I’ve had the little E-flight AS3X equipped Sbach for a couple months now and the first thing I’ll say is it isn’t what I’d consider a great indoor plane. It seems to fly better fast and I personally don’t enjoy spending all my time just “missing the walls”! However the stabilization system really makes it fly more like a larger model… Maybe akin to what you’d expect from a 40-60 power model. It’s quite impressive. Though I’m not much of a 3D enthusiast I have been trying out hovering a bit with it and it seems to be doable as power is not a problem.

As an outdoor airplane it flys very well with sustained knife edge, (use the side force generators from the beginning) crisp feeling 4 point rolls, loops small or large, stall turns, snaps and more within its repertoire.

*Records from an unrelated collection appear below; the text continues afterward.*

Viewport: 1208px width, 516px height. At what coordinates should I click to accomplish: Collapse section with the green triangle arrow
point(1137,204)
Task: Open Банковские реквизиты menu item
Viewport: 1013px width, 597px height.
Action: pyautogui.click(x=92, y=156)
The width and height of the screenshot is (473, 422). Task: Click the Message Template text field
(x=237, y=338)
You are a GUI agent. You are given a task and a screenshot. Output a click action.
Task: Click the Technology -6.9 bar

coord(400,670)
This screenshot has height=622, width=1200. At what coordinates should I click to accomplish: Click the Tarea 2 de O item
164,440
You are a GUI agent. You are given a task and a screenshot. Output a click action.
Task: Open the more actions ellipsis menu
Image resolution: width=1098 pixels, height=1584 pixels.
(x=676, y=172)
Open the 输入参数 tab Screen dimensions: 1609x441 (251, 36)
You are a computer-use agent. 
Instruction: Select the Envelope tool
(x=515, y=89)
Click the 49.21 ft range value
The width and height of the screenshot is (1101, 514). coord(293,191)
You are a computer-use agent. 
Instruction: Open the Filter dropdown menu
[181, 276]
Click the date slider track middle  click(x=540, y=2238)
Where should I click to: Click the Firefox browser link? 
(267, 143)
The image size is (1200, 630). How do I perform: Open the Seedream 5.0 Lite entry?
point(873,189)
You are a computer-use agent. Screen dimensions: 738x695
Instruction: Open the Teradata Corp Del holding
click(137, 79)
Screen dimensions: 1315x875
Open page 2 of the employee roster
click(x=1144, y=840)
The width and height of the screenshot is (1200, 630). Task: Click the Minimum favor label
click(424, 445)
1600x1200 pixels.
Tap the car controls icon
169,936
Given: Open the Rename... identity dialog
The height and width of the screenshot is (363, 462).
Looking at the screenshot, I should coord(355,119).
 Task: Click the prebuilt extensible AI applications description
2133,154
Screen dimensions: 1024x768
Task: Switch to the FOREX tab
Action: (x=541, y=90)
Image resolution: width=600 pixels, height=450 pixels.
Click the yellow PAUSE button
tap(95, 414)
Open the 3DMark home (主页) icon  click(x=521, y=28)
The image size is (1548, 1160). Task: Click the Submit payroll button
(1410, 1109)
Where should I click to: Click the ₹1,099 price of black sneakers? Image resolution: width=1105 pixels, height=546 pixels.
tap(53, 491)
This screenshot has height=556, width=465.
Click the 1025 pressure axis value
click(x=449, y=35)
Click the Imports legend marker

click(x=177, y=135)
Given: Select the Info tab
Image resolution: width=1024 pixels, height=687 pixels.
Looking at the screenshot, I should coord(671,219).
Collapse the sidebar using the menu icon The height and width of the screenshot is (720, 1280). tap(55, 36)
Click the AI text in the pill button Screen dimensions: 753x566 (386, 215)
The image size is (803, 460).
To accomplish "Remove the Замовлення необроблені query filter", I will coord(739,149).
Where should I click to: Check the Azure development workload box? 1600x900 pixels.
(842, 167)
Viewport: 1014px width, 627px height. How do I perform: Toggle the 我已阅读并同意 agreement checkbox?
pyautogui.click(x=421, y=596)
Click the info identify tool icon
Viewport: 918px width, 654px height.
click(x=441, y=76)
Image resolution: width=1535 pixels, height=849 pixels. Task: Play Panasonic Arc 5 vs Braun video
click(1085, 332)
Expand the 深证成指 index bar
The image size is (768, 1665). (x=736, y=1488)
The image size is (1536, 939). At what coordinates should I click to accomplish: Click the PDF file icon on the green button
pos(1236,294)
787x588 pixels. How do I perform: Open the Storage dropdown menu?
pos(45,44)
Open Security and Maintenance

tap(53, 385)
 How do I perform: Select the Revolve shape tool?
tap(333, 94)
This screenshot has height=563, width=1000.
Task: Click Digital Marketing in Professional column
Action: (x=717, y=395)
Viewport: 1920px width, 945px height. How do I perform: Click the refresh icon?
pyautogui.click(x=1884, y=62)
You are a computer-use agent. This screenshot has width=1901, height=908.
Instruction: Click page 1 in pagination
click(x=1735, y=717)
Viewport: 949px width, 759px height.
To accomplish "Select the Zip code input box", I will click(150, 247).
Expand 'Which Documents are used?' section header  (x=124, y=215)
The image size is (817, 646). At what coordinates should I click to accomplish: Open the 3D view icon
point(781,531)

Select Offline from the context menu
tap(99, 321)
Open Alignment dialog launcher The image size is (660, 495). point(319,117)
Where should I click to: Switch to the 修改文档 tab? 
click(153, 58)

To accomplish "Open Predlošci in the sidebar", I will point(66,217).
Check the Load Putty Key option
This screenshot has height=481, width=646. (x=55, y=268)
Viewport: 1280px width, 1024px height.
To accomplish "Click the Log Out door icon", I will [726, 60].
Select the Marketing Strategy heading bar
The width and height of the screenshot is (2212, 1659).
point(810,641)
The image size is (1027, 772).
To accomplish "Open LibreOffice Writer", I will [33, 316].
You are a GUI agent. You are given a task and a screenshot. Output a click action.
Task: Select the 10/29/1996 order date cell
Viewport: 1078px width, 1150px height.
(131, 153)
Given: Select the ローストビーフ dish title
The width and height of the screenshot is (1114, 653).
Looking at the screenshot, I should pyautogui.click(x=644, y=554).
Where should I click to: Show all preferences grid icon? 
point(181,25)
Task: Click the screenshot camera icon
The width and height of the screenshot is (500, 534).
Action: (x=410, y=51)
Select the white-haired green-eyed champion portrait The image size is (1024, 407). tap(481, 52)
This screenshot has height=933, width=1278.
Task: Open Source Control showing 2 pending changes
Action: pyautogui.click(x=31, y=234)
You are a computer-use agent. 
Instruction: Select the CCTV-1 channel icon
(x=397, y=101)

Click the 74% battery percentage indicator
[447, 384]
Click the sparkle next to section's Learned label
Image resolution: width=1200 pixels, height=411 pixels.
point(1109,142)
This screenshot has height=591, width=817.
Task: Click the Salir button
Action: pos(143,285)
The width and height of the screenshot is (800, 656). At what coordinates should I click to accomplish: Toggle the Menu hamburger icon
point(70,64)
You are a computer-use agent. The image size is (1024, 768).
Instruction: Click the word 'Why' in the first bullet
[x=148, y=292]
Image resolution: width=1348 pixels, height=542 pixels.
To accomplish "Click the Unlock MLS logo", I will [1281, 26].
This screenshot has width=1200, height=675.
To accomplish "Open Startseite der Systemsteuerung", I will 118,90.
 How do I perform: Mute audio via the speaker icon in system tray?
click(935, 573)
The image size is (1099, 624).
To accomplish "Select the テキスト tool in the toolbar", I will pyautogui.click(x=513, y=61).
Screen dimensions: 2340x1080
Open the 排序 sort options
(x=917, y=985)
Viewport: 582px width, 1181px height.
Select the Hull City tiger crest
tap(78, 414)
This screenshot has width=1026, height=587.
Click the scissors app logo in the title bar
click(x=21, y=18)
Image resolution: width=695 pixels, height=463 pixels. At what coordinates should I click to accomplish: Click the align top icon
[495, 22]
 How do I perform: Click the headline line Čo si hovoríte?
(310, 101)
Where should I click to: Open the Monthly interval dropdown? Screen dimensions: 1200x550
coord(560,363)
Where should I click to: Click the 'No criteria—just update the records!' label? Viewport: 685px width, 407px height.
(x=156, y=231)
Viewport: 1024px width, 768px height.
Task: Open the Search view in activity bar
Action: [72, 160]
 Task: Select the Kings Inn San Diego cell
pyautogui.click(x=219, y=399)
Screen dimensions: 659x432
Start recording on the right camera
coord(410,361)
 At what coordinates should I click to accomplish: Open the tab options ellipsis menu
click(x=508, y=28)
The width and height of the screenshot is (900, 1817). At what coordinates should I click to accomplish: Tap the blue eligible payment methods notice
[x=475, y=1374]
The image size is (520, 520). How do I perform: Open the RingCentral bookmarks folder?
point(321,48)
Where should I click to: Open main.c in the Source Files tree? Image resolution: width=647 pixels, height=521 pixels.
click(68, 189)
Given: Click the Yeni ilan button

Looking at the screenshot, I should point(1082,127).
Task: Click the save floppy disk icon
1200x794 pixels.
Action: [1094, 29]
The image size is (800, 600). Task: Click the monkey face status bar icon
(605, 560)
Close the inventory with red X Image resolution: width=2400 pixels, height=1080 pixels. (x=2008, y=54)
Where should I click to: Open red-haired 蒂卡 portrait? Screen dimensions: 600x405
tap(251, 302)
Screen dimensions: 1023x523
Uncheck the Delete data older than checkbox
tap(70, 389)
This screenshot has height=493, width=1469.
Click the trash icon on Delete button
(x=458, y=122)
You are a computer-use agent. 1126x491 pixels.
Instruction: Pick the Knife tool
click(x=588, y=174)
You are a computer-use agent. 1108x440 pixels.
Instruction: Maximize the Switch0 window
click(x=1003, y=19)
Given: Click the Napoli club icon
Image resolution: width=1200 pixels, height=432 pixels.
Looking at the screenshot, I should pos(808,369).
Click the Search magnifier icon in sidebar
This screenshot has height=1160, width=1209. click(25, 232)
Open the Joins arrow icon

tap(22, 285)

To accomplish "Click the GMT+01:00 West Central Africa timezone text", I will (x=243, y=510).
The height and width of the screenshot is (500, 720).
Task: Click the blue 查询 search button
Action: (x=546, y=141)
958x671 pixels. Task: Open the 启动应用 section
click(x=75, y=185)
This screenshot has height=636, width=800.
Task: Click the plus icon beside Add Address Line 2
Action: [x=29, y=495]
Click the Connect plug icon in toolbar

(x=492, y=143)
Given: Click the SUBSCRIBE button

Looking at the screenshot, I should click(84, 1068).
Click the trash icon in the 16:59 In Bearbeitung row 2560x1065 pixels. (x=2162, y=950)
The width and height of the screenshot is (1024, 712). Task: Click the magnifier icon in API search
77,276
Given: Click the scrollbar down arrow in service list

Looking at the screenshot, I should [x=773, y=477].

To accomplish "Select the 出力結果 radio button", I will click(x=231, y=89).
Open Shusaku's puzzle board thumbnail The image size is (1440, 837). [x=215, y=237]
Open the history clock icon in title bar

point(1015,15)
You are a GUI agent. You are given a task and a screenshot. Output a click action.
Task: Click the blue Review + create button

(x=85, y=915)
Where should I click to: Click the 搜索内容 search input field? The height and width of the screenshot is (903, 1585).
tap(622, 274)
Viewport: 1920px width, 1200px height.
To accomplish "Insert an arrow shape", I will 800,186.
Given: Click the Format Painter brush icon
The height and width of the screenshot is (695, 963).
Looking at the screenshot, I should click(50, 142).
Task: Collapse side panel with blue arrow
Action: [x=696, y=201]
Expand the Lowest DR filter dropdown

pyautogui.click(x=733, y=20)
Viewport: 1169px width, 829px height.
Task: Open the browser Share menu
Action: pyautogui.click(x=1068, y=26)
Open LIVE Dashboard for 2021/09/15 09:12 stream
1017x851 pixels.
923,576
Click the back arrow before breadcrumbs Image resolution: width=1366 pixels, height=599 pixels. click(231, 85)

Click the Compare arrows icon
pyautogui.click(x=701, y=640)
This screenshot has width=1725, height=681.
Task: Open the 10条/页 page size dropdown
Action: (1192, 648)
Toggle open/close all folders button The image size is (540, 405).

Landing takes a bit of work as it needs to carry a bit of speed for anything resembling a normal landing. The best thing is it can do all that in 10 to perhaps 15 mph winds if you remember to correct your flight line with judicious use of rudder! That’s impressive for a sub 3 ounce aircraft.

All in all, I enjoy the little Sbach. While the AS3X system does make for some seeming “resistance” to smaller control inputs, it also makes the plane track great even in high winds that other micros can’t handle. Flights don’t seem to be to short so the little 180 mah battery seems to be about right. It’s unfortunate it has a different connector than anything else I’ve owned before, there is a little adapter cable from horizon that adapts it to most balancing chargers so if you don’t get the model with the charger or want another option there is a fix out there.